Good morning, world. It’s a new week, and the sun is shining.

We enjoyed our Sunday at home, and played some BotW. Shawshank is madly prepping for the last battle. I played some as well; he wants me to get to the same point before he tries. I adventured in my typical fashion. In this case, I loaded the game with the intent of making a round of shopping to buy out all the arrows I could possibly find. After buying all the arrows in two towns, I forgot this task, finished a quest instead, and then decided to explore and find treasure chests.

An hour or two later, I put down the controller and we headed out to Shady Acres. We’re borrowing stuff this week. Shawshank asked to borrow their vacuum, because sometimes we feel like the robot needs an assistant. I took home a sewing machine and its things. I really want to upcycle some jeans into a skirt, and need to take in some booty shorts made for someone with more booty.

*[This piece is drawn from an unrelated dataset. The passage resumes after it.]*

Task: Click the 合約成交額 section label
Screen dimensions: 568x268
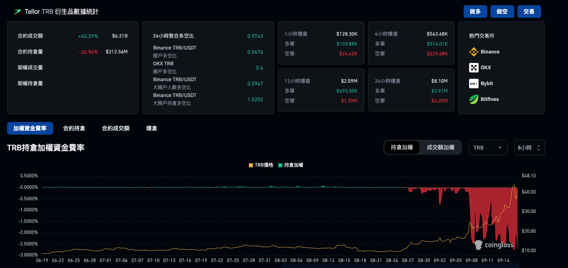Action: pyautogui.click(x=115, y=128)
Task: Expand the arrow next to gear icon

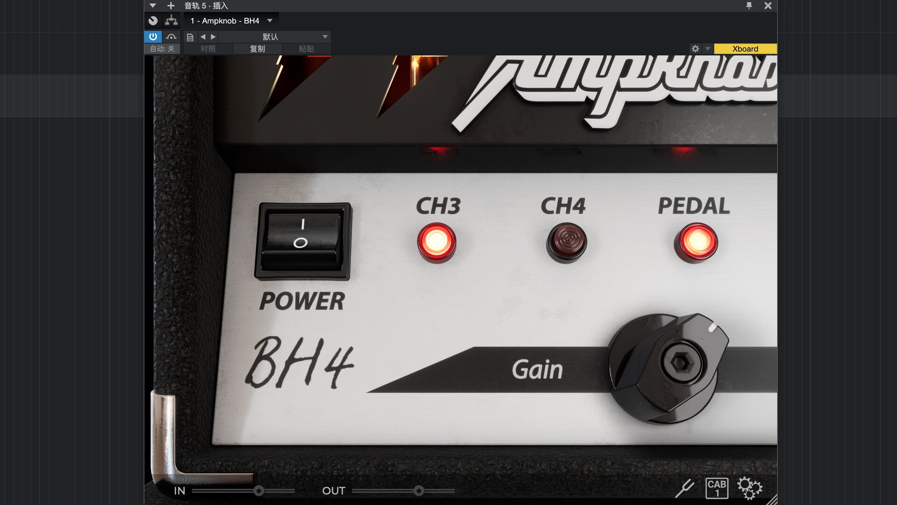Action: 707,49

After dinner, we started receiving alerts that KP index conditions were right for aurora viewing. I laughed, because it was still daylight. Bright daylight.

Like, the sun hadn’t even set yet.

A 4% chance to see them is still a chance, we joked.

But the alerts kept coming all evening. Shawshank‘s phone would go off, then mine. He’d check the optimal viewing map, I’d look out one of the windows. Before one such alert-turned-smoke break, Shawshank showed me the app’s map, with TinyTown firmly in its prime aurora viewing area. I joked that I didn’t know why I kept looking out the window because I can’t fucking see them from inside the house anyway.

Outside the house, they were definitely visible.

After a couple of minutes of standing in the yard, Shawshank suggested we take the truck and head outside of town. I grabbed poi because WHEN WILL I GET THE CHANCE TO SPIN UNDER THE FUCKING NORTHERN LIGHTS EVER AGAIN. He took some absolutely gorgeous pics while I played with my balls under the lights. I can’t imagine seeing it in a lifetime when we didn’t know the science behind it. Even knowing the science, that shit’s fucking magic and no one can convince me otherwise.

Today is sloth day. Shawshank will make brunch, I’ll vacuum. He says he might put me down for a nap this afternoon to make up for being up early this morning. I went into the yard to take care of a bird who slammed into the front window and didn’t make it, but that’s it. No matter what we do, I’m not getting out of these jammies.